Given the square $ABCD\ :\ A(0,0),B(a,0), \cdots$ Choose $K(\lambda,0)$ and $L(a,\mu)$. $\triangle KLM$ is equilateral if $\mu=2a-\sqrt{3}(a-\lambda)$ Midpoint of $KL\ :\ x=\frac{\lambda+a}{2}, y=\frac{\mu}{2}$. Eliminating the parameter $\lambda$, we find the locus of the midpoints, part of the line $y=\sqrt{3}x+a(1-\sqrt{3})$.

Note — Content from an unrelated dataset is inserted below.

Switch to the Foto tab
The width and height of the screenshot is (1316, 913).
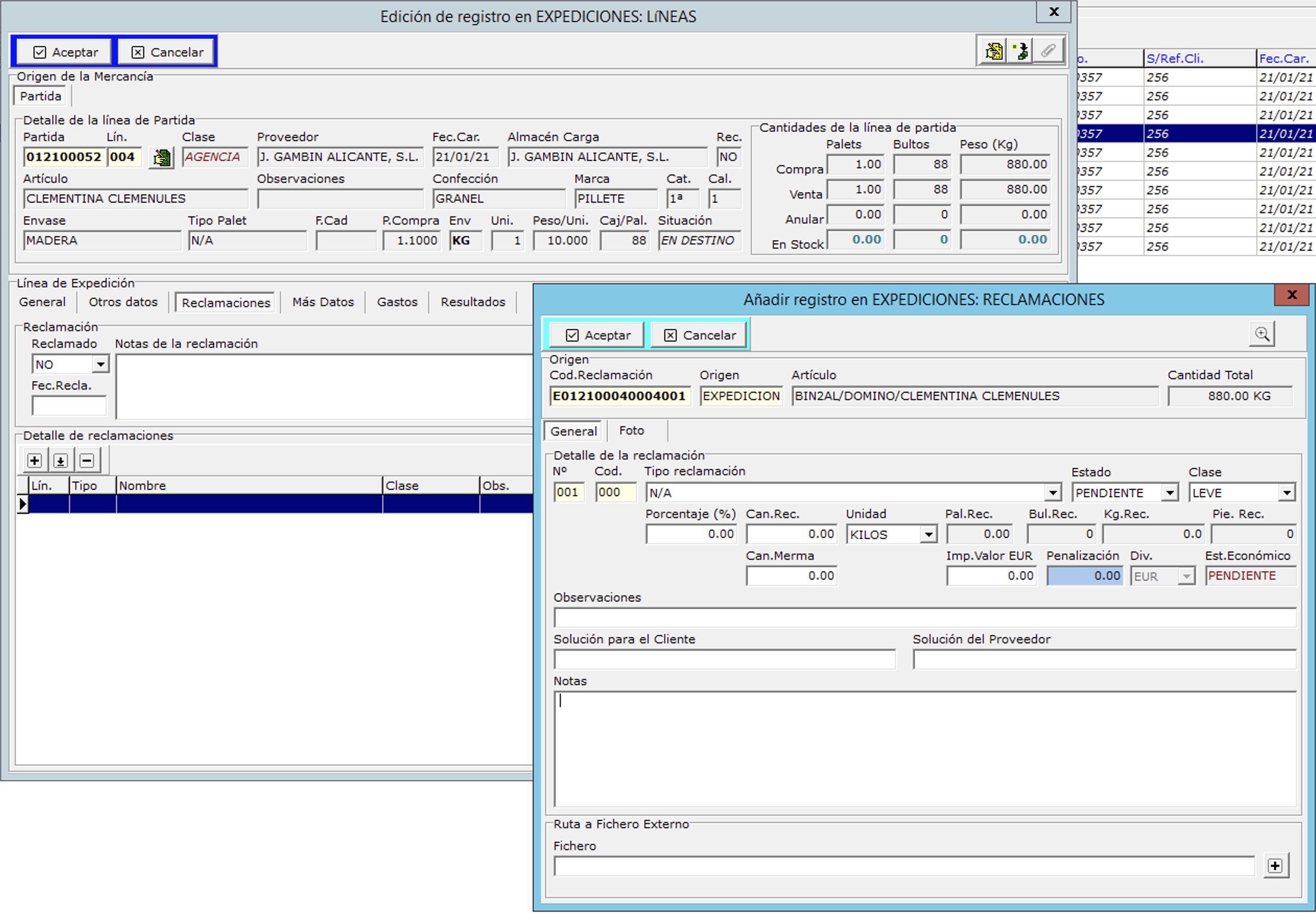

Let $I$ the midpoint of $KL$ then $MI \perp KL$ thus $MILC$ is cyclic hence $\angle ICB =\angle ICL=\angle IML =30^{\circ }$ therefore the locus is a part of line passing through $C$ with the slope $\frac{\sqrt 3}{3}$ wrt $BC$

an other similar question is to find the locus of their circumcenters

vanstraelen wrote: Given the square $ABCD\ :\ A(0,0),B(a,0), \cdots$ Choose $K(\lambda,0)$ and $L(a,\mu)$. $\triangle KLM$ is equilateral if $\mu=2a-\sqrt{3}(a-\lambda)$ Midpoint of $KL\ :\ x=\frac{\lambda+a}{2}, y=\frac{\mu}{2}$. Eliminating the parameter $\lambda$, we find the locus of the midpoints, part of the line $y=\sqrt{3}x+a(1-\sqrt{3})$. PROF65 wrote: Let $I$ the midpoint of $KL$ then $MI \perp KL$ thus $MILC$ is cyclic hence $\angle ICB =\angle ICL=\angle IML =30^{\circ }$ therefore the locus is a part of line passing through $C$ with the slope $\frac{\sqrt 3}{3}$ wrt $BC$ Both posts are correct, but they are not complete solutions. You still have to find the exact locus of the midpoint. It could be the entire line, or the segment contained in the square, or any other possibility that you haven't discarded yet. A crucial part of the problem (and basically the real problem) is to properly bound the locus.